__Exercise__
Please transcribe all of the entries exactly, leaving out any images.

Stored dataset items
____

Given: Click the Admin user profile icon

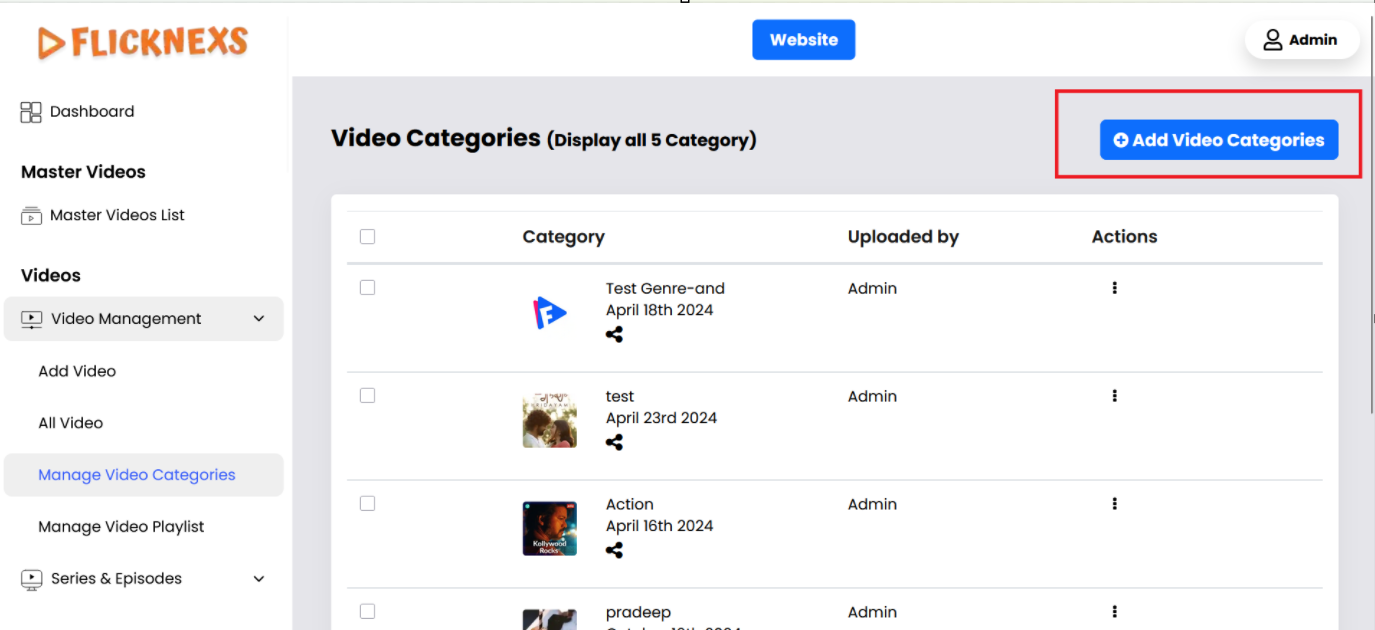Looking at the screenshot, I should 1272,40.
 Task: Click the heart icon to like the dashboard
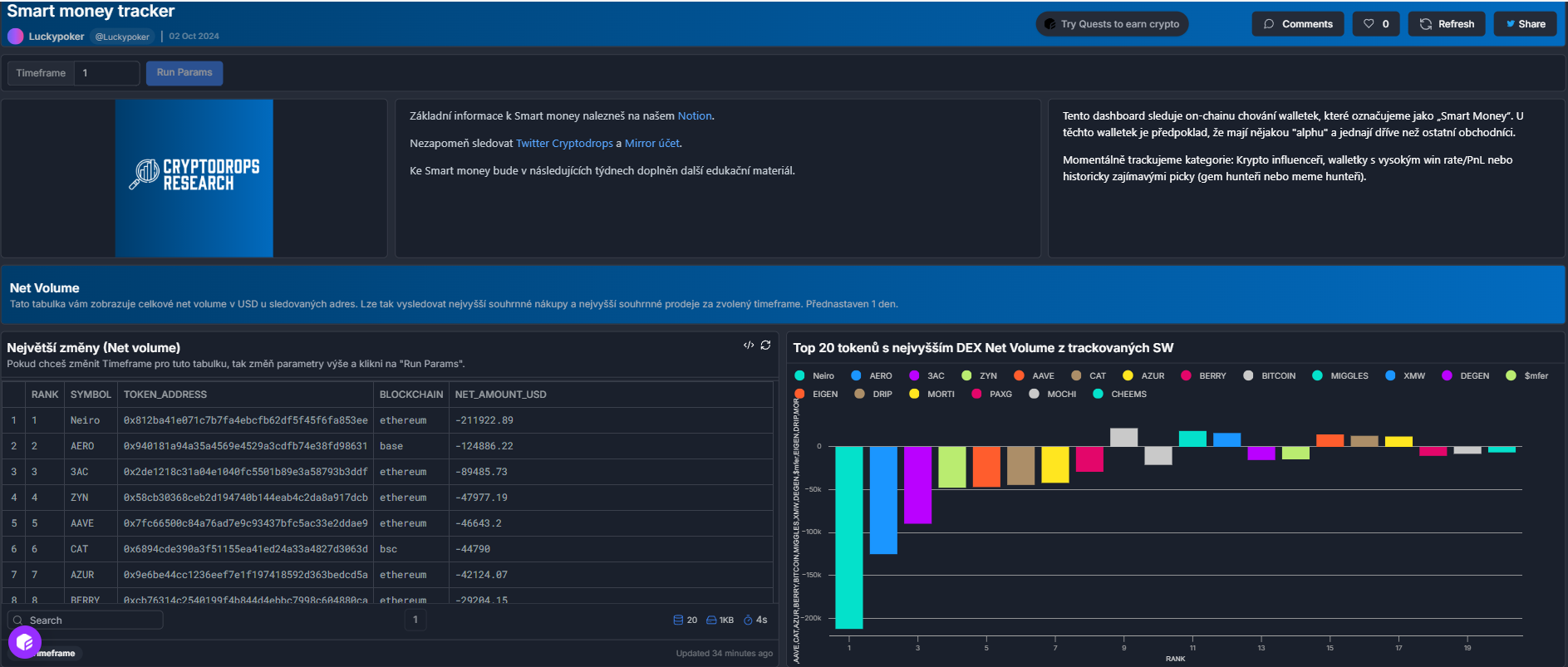click(x=1369, y=24)
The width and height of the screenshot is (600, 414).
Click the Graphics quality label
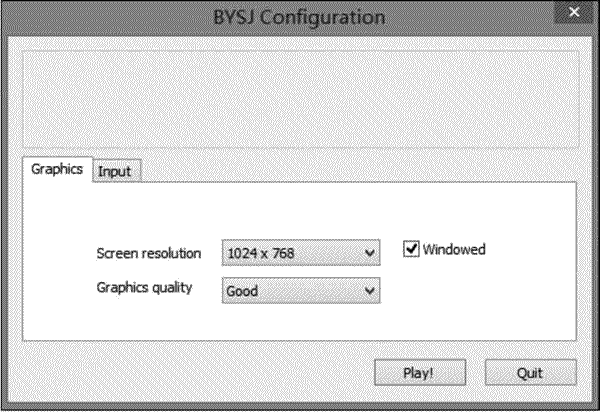pyautogui.click(x=144, y=287)
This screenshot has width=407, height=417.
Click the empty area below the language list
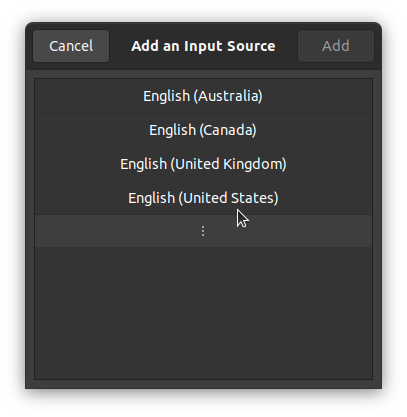click(x=203, y=313)
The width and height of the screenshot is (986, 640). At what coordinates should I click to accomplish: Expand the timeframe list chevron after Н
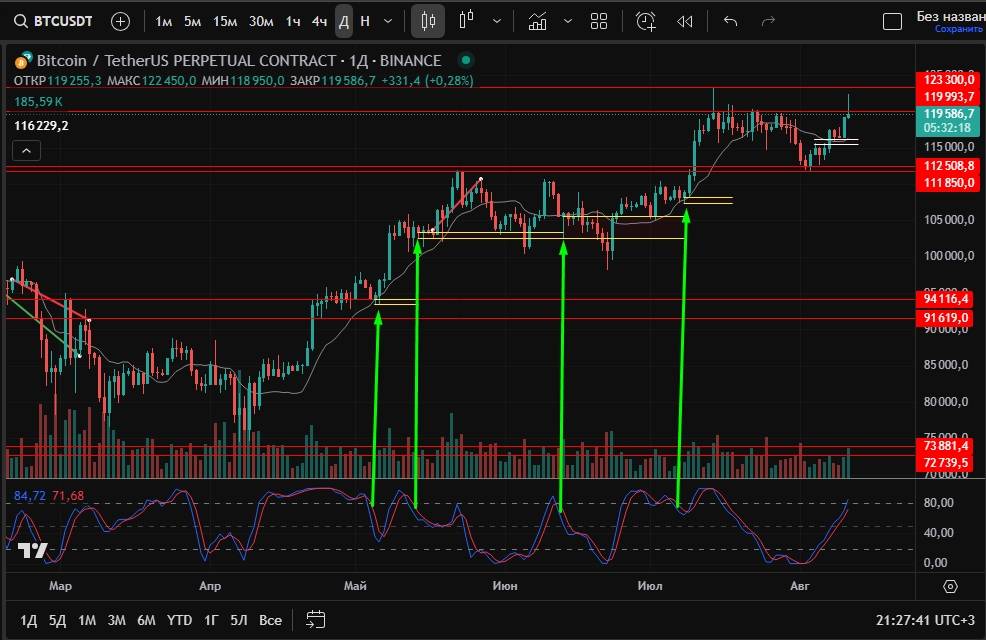390,21
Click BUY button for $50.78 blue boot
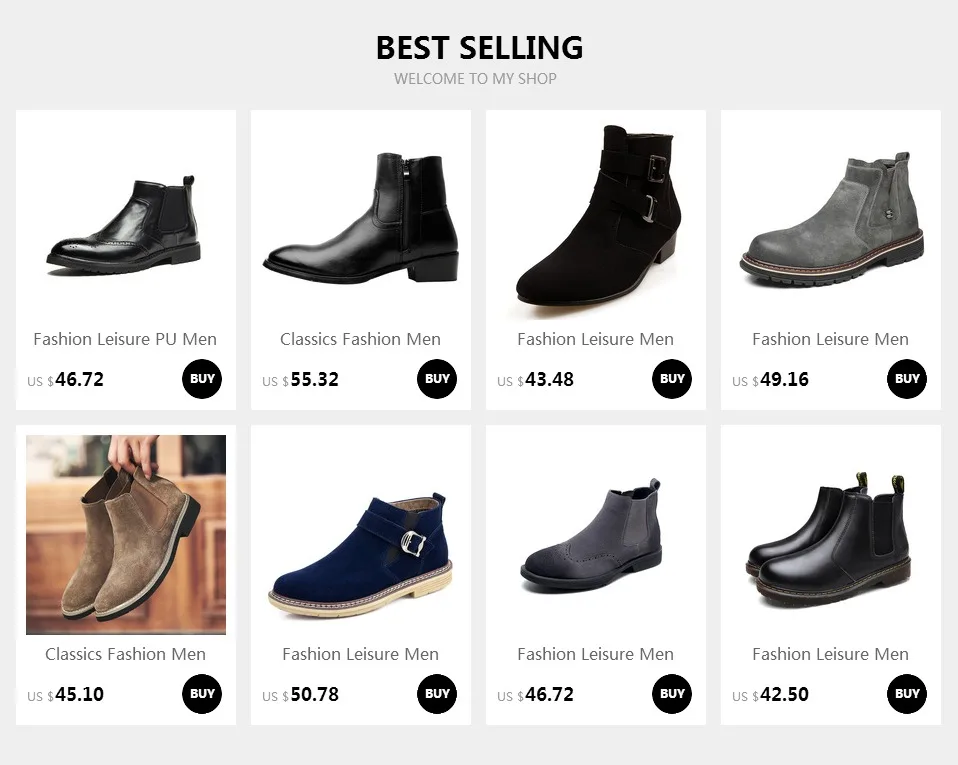Screen dimensions: 958x765 [x=437, y=694]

____

__Task solution__
Given: Click the Admin user profile icon

Looking at the screenshot, I should 1272,40.
 Task: Click the heart icon to like the dashboard
click(x=1369, y=24)
The width and height of the screenshot is (600, 414).
Click the Graphics quality label
pyautogui.click(x=144, y=287)
This screenshot has width=407, height=417.
Click the empty area below the language list
click(x=203, y=313)
The width and height of the screenshot is (986, 640). At what coordinates should I click to accomplish: Expand the timeframe list chevron after Н
390,21
Click BUY button for $50.78 blue boot
Screen dimensions: 958x765 [x=437, y=694]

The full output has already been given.